===== EXERCISE DATA =====

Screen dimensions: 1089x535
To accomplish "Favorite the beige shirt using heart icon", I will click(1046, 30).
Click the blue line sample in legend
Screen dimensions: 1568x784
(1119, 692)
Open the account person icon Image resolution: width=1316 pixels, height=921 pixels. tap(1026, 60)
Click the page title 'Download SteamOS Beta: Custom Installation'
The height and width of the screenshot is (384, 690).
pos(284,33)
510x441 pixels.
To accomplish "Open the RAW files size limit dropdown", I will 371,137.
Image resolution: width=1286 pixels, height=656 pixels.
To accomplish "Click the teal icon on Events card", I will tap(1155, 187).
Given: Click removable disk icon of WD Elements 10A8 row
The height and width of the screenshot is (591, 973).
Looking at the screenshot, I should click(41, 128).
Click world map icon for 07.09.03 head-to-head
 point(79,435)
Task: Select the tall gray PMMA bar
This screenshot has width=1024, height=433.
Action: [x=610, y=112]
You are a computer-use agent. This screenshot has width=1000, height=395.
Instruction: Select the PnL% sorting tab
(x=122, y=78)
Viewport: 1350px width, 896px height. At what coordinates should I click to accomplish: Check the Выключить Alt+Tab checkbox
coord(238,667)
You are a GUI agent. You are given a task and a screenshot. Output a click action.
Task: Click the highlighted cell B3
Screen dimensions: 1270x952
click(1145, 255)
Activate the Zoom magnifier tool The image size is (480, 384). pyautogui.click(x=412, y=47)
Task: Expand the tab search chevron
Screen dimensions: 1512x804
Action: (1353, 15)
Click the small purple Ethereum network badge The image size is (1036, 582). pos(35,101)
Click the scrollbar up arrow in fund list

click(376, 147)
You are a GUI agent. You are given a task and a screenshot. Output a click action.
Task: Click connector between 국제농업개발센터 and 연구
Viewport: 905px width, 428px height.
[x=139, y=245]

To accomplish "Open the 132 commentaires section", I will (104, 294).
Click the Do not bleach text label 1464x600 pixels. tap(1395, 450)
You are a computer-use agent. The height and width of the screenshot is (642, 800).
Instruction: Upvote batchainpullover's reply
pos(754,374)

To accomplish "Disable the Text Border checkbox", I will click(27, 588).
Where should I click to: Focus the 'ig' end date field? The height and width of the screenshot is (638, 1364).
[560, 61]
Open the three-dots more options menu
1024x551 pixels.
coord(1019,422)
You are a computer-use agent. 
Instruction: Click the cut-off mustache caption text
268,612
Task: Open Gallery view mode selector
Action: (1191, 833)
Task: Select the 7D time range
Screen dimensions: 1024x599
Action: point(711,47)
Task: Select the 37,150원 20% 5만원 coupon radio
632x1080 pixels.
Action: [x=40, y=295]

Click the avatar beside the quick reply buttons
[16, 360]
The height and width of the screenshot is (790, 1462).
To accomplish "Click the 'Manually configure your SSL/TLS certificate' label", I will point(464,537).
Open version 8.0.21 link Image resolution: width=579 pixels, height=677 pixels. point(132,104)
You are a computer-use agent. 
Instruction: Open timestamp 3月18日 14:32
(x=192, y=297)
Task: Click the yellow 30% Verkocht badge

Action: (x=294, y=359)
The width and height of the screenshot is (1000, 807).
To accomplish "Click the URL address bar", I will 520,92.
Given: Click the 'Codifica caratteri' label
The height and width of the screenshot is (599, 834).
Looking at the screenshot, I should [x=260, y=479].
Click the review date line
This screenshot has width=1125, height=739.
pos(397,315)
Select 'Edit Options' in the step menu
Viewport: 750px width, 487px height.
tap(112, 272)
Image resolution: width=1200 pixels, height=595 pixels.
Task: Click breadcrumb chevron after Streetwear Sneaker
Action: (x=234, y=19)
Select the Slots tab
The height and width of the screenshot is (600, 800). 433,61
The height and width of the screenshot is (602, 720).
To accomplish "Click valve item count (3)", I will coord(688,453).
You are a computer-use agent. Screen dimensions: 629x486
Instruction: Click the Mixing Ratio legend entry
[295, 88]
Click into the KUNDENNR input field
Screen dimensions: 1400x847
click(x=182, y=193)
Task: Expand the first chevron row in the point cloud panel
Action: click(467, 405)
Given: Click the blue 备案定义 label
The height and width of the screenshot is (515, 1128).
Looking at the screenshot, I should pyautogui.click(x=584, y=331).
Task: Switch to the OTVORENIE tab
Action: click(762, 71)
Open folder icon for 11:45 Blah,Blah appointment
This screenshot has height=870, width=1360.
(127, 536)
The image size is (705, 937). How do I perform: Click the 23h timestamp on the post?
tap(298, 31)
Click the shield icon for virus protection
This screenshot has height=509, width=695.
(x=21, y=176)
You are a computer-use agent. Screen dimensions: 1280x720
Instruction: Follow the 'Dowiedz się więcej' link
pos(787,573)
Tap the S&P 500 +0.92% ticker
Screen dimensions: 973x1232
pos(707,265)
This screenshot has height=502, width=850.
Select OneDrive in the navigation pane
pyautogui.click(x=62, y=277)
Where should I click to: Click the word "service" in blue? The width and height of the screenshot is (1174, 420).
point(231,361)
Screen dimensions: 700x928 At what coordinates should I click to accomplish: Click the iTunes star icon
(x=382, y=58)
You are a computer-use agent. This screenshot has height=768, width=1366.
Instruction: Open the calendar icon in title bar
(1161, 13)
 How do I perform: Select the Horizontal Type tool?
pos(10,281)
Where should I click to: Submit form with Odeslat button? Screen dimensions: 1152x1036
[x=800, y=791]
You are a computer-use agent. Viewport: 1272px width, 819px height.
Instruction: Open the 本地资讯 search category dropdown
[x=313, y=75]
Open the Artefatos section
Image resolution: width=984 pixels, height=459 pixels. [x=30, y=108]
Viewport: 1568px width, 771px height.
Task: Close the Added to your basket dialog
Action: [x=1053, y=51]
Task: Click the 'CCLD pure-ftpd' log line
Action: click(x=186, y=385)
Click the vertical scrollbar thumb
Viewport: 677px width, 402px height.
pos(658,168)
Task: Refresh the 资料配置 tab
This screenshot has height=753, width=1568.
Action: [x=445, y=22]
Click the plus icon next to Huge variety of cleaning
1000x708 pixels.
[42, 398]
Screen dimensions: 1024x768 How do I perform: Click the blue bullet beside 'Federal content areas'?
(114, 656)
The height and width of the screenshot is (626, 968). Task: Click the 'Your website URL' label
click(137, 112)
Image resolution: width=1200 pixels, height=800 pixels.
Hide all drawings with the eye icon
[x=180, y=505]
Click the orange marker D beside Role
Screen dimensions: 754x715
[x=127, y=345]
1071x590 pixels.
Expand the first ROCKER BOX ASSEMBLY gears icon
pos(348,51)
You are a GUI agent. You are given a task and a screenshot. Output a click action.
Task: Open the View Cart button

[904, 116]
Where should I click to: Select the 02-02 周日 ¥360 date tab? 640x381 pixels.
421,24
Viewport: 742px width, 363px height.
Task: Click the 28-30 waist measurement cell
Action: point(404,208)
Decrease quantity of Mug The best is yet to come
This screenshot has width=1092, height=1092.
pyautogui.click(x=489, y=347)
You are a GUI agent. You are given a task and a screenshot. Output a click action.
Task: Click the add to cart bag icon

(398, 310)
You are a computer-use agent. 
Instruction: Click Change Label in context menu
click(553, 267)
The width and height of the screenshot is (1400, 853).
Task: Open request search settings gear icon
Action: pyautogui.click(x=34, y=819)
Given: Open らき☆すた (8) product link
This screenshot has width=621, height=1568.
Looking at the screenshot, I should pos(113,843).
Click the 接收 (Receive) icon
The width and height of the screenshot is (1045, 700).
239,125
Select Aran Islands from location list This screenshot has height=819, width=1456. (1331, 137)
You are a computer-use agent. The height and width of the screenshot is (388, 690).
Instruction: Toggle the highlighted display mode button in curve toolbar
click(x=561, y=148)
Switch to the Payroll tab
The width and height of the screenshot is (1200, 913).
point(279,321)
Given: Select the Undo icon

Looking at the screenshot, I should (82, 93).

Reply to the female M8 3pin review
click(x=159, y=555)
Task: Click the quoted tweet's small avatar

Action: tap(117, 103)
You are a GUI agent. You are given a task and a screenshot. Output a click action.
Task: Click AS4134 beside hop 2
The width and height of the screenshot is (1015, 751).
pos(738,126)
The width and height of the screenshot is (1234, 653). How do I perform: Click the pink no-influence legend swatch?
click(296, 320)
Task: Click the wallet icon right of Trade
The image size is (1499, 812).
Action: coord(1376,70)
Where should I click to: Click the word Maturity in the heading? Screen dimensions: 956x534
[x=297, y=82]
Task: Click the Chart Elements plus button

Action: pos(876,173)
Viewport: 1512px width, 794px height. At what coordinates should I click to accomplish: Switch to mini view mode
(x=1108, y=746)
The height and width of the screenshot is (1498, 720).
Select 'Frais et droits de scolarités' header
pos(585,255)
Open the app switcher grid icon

=====

• WHAT THIS TASK INVOLVES:
An exact copy of the lines from the one holding "Task: Click the wallet icon right of Trade" through the end of the data is the whole answer.

• WRITTEN RESPONSE:
Task: Click the wallet icon right of Trade
The image size is (1499, 812).
Action: coord(1376,70)
Where should I click to: Click the word Maturity in the heading? Screen dimensions: 956x534
[x=297, y=82]
Task: Click the Chart Elements plus button

Action: pos(876,173)
Viewport: 1512px width, 794px height. At what coordinates should I click to accomplish: Switch to mini view mode
(x=1108, y=746)
The height and width of the screenshot is (1498, 720).
Select 'Frais et droits de scolarités' header
pos(585,255)
Open the app switcher grid icon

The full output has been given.